Niles grad’s dream takes wing

In 30 years since his 1982 graduation from Niles High School, Andy Millin spent almost half that span building a one-of-a-kind airplane.

Six thousand hours and almost $100,000 later, Millin, president of Kalamazoo Software, has been enjoying his Velocity since April, including winging to Jerry Tyler Memorial Airport’s fly-in for pancakes.

The workshop addition built on his Plainwell home  in 1996 has been converted to a luxurious master bedroom and tiled bath with walk-in shower and fireplace, his way of thanking his wife, Theresa, for unflagging support.

The Velocity color scheme incorporates her favorite color, purple.

“She let me build an airplane,”  he said.

Now he’s an empty nester and, ironically, being a “plane nut” led him into bicycling.

Millin, who has a computer science degree from Western Michigan University, made the momentous decision to build the Velocity in 1995.

“Unfortunately,” he said, “we didn’t have space to do it at the time or the money. Knowing things don’t happen unless you make them, I set the date with my wife that on my birthday (March 3) in 2000, we will order the kit. In the meantime, we moved to Plainwell and a house that had room on the lot for the workshop.”

Construction consumed May through June 2000.

“I’m too excited to be intimidated,” he wrote July 4.
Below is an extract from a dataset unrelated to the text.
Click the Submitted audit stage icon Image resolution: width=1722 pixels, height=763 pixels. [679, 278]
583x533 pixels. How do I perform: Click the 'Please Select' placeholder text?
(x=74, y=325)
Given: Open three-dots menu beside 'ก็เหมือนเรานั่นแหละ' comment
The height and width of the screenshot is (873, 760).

The idea germinated from a Kalamazoo air show featuring a B-17.

His wife surprised him with a ride, which included a year’s membership in the Experimental Aircraft Association (EAA) and its monthly publication.

“It was all downhill after that,” Millin said.
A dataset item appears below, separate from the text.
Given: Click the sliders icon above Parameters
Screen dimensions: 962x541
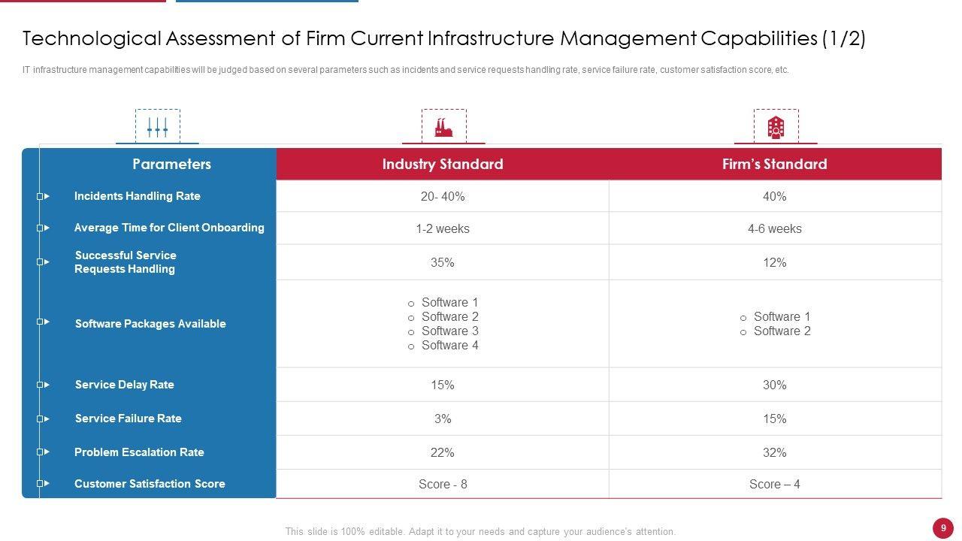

The Velocity was the “most beautiful plane I’d ever seen and (wanting to build one) was all over but the shouting,” he said.

Last weekend, he flew to Oshkosh, Wis., for the EAA air show, which attracts 10,000 planes and a million visitors.

EAA conducts workshops on such skills as riveting aluminum.

It’s repeating simple steps 20,000 times that summons “flat-out tenacity.”

“It’s not so much learning to build an airplane,” Millin said, “but what you learn about yourself. Could I climb this mountain? I didn’t know. How long it takes is part of the process. It’s not realistic to set a deadline.”

Either he concerned himself with the part at hand or “you start looking around at the overwhelming enormity and get depressed. It’s like rowing a boat across the ocean in a fog and having faith there’s a shore on the other side, even if you can’t see it. I don’t have another one in me now that I know how big the elephant is.”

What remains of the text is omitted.